* Records provided:
══════

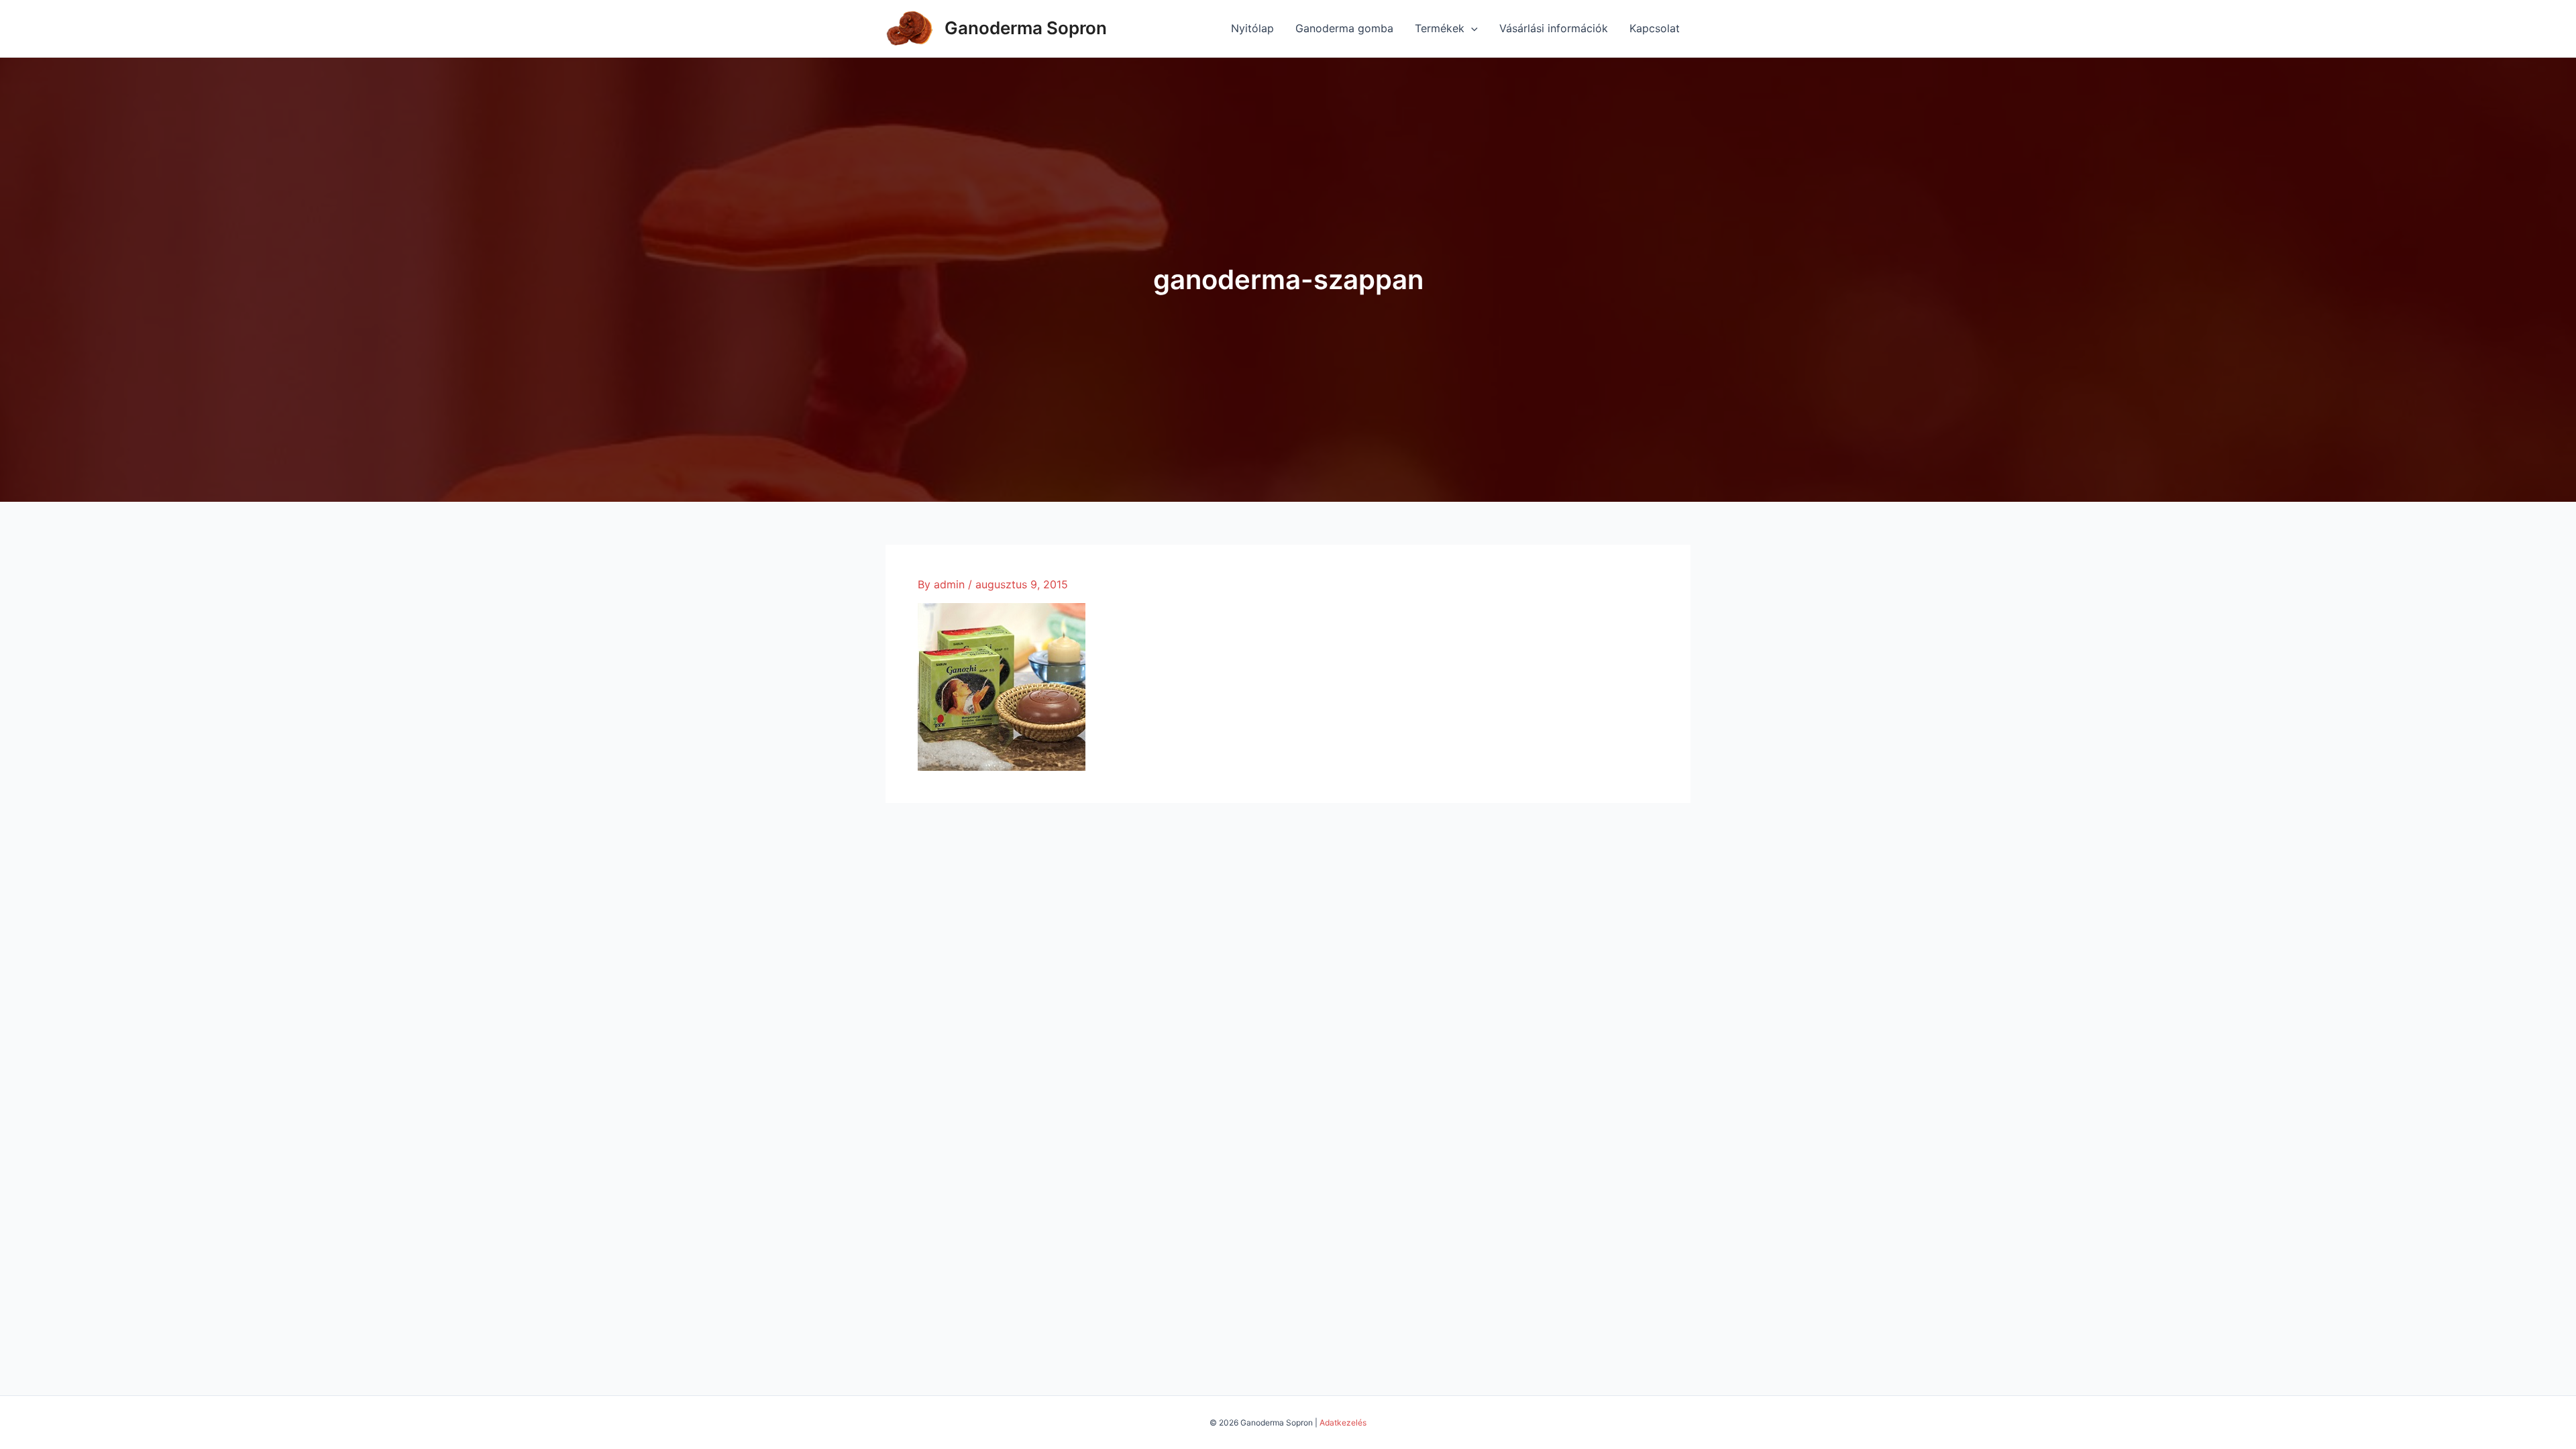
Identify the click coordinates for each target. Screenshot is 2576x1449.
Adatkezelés (1343, 1422)
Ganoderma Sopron (1026, 27)
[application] (1471, 28)
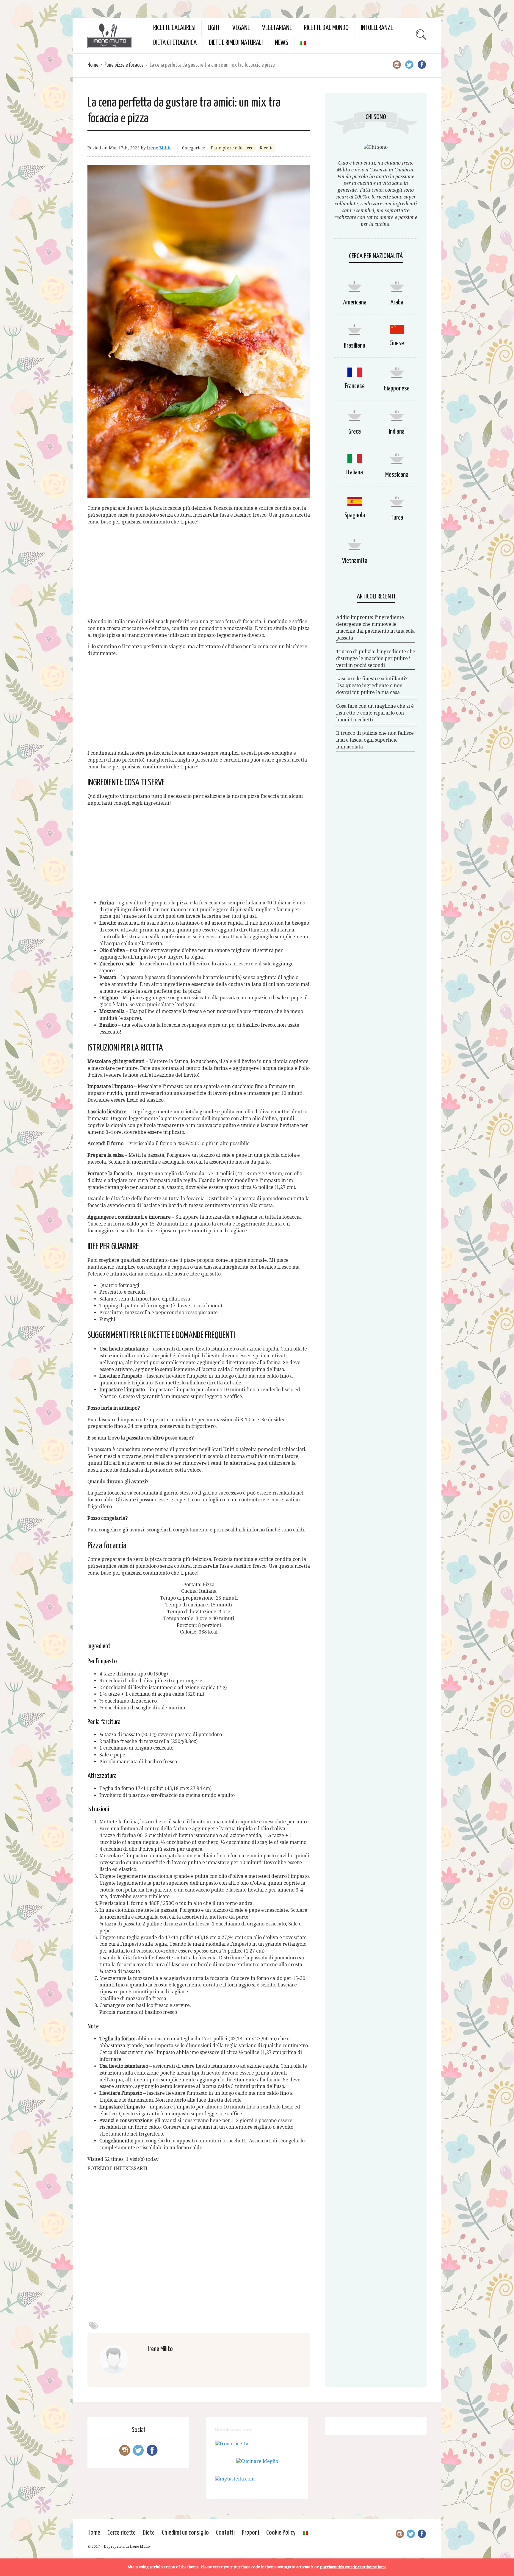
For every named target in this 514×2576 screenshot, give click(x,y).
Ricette (267, 148)
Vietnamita (354, 560)
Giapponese (397, 388)
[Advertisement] (198, 572)
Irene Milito (159, 148)
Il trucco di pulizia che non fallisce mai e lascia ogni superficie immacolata (375, 740)
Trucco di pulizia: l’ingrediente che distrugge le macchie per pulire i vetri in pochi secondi (375, 658)
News (281, 43)
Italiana (354, 472)
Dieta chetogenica (175, 43)
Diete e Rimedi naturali (236, 43)
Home (92, 65)
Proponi (250, 2532)
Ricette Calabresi (174, 28)
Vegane (241, 28)
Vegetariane (277, 28)
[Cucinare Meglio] (257, 2461)
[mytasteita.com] (235, 2479)
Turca (397, 517)
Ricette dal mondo (326, 28)
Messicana (396, 474)
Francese (355, 386)
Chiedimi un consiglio (185, 2532)
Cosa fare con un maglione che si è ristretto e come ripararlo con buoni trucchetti (375, 713)
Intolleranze (377, 28)
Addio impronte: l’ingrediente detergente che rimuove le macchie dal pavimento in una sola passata (375, 628)
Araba (396, 302)
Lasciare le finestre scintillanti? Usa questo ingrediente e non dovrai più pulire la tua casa (372, 685)
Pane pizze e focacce (124, 65)
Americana (354, 302)
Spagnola (354, 515)
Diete (149, 2532)
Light (214, 28)
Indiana (397, 431)
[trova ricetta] (231, 2444)
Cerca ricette (121, 2532)
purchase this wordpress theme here (353, 2567)
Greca (354, 431)
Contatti (225, 2532)
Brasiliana (354, 345)
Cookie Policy (281, 2532)
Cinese (396, 343)
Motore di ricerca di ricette (233, 2429)
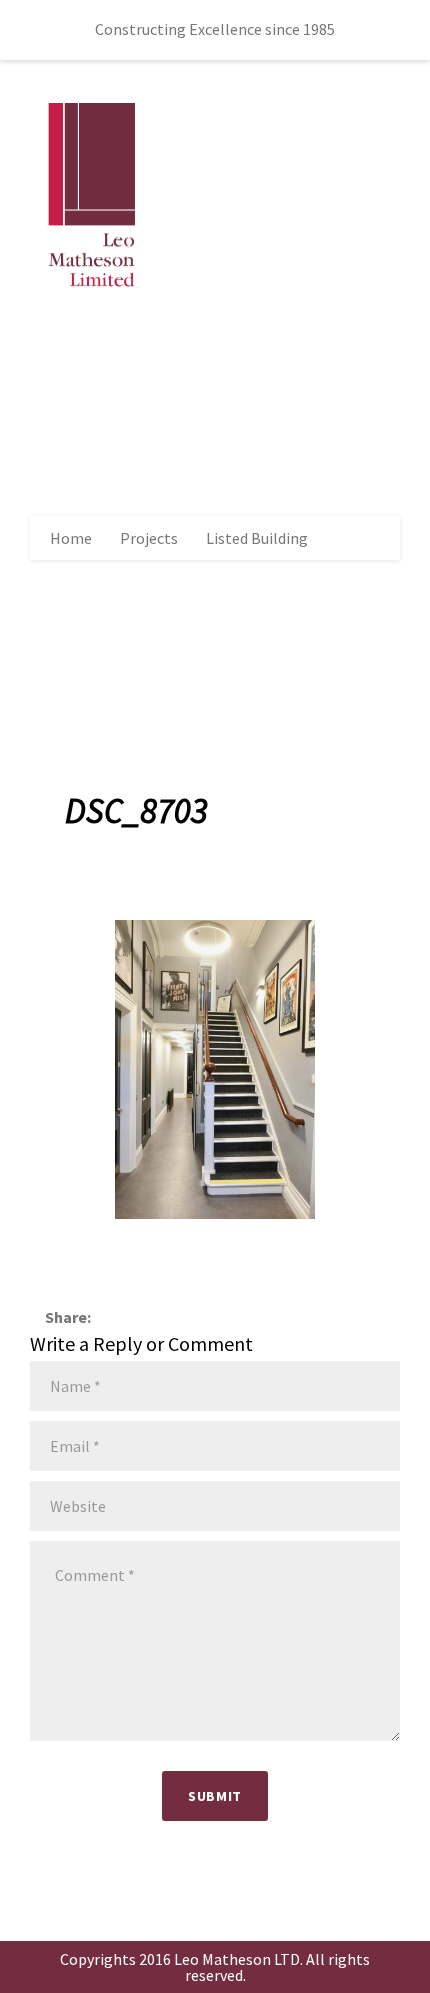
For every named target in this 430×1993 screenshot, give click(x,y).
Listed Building (257, 538)
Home (71, 538)
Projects (149, 538)
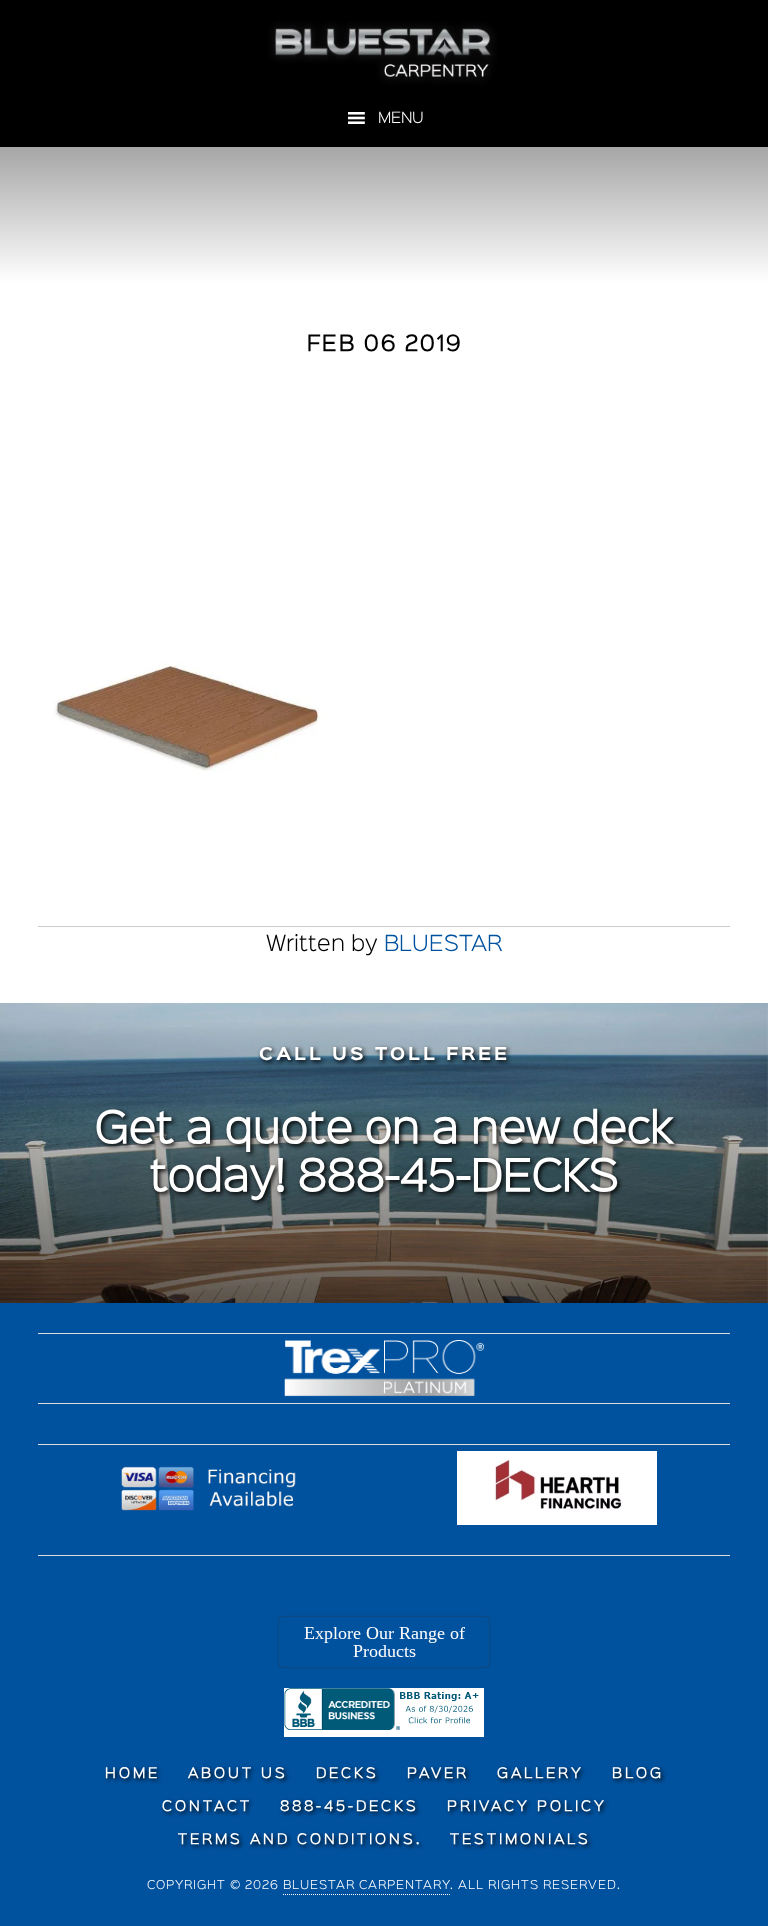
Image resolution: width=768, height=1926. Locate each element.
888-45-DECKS (458, 1179)
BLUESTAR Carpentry (383, 53)
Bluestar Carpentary (366, 1885)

══════

* Required work: Only the lines from the top of the data through the line with "Araba (396, 302)" should be quoted, exactly and with both ends kept; skip the pictures.

* Response to the exercise:
Identify the click coordinates for each target. Screenshot is 2576x1449.
Adatkezelés (1343, 1422)
Ganoderma Sopron (1026, 27)
[application] (1471, 28)
For every named target in this 514×2576 screenshot, give click(x,y).
Ricette (267, 148)
Vietnamita (354, 560)
Giapponese (397, 388)
[Advertisement] (198, 572)
Irene Milito (159, 148)
Il trucco di pulizia che non fallisce mai e lascia ogni superficie immacolata (375, 740)
Trucco di pulizia: l’ingrediente che distrugge le macchie per pulire i vetri in pochi secondi (375, 658)
News (281, 43)
Italiana (354, 472)
Dieta chetogenica (175, 43)
Diete e Rimedi naturali (236, 43)
Home (92, 65)
Proponi (250, 2532)
Ricette Calabresi (174, 28)
Vegane (241, 28)
Vegetariane (277, 28)
[Cucinare Meglio] (257, 2461)
[mytasteita.com] (235, 2479)
Turca (397, 517)
Ricette dal mondo (326, 28)
Messicana (396, 474)
Francese (355, 386)
Chiedimi un consiglio (185, 2532)
Cosa fare con un maglione che si è ristretto e come ripararlo con buoni trucchetti (375, 713)
Intolleranze (377, 28)
Addio impronte: l’ingrediente detergente che rimuove le macchie dal pavimento in una sola passata (375, 628)
Araba (396, 302)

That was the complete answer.